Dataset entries
---

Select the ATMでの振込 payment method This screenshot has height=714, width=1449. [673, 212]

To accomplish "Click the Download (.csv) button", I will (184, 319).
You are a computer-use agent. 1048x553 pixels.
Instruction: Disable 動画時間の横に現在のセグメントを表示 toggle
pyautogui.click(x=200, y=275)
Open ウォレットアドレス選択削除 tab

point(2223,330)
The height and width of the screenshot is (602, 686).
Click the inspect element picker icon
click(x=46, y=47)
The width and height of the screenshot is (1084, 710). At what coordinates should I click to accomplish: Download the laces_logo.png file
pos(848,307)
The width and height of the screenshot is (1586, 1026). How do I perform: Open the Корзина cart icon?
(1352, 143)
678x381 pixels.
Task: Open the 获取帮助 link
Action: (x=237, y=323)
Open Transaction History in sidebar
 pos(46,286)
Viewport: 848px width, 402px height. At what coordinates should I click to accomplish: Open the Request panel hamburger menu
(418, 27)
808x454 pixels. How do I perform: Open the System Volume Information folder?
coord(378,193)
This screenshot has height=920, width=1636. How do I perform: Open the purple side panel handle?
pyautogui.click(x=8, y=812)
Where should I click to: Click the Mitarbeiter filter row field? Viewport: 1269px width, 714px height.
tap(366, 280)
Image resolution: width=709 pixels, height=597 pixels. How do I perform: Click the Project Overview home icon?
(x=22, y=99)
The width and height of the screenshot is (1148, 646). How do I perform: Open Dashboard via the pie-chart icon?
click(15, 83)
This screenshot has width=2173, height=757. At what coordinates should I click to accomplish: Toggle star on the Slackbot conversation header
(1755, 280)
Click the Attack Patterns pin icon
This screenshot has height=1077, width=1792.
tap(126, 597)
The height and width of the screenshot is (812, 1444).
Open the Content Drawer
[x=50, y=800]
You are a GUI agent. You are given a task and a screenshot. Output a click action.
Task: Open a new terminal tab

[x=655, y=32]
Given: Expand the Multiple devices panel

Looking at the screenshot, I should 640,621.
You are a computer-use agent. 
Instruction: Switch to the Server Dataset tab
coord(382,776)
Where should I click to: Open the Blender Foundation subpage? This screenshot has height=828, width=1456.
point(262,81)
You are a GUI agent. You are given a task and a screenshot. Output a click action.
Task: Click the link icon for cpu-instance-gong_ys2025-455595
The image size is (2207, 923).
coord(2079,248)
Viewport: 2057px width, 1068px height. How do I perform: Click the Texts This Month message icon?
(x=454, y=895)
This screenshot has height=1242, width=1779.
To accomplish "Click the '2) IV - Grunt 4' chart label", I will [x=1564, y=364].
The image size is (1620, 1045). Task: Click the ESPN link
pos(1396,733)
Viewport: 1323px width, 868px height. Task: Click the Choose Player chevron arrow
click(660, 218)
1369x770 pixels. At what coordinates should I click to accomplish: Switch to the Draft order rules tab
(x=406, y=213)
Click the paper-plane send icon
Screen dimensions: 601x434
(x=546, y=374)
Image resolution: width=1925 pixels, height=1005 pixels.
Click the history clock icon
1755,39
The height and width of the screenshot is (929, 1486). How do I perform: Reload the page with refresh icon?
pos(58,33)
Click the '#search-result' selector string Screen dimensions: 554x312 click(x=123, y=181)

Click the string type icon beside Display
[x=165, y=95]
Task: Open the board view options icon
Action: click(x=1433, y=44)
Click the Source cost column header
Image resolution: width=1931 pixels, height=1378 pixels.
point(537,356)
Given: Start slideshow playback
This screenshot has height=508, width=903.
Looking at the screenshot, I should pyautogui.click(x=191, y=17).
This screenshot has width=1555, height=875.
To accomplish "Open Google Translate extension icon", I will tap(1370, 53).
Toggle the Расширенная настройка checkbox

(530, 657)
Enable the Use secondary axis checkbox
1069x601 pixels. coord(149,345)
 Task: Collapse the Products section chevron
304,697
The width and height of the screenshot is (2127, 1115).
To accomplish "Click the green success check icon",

---

Looking at the entries above, count the lines that hold the string "agent" and reply with the count alone.

4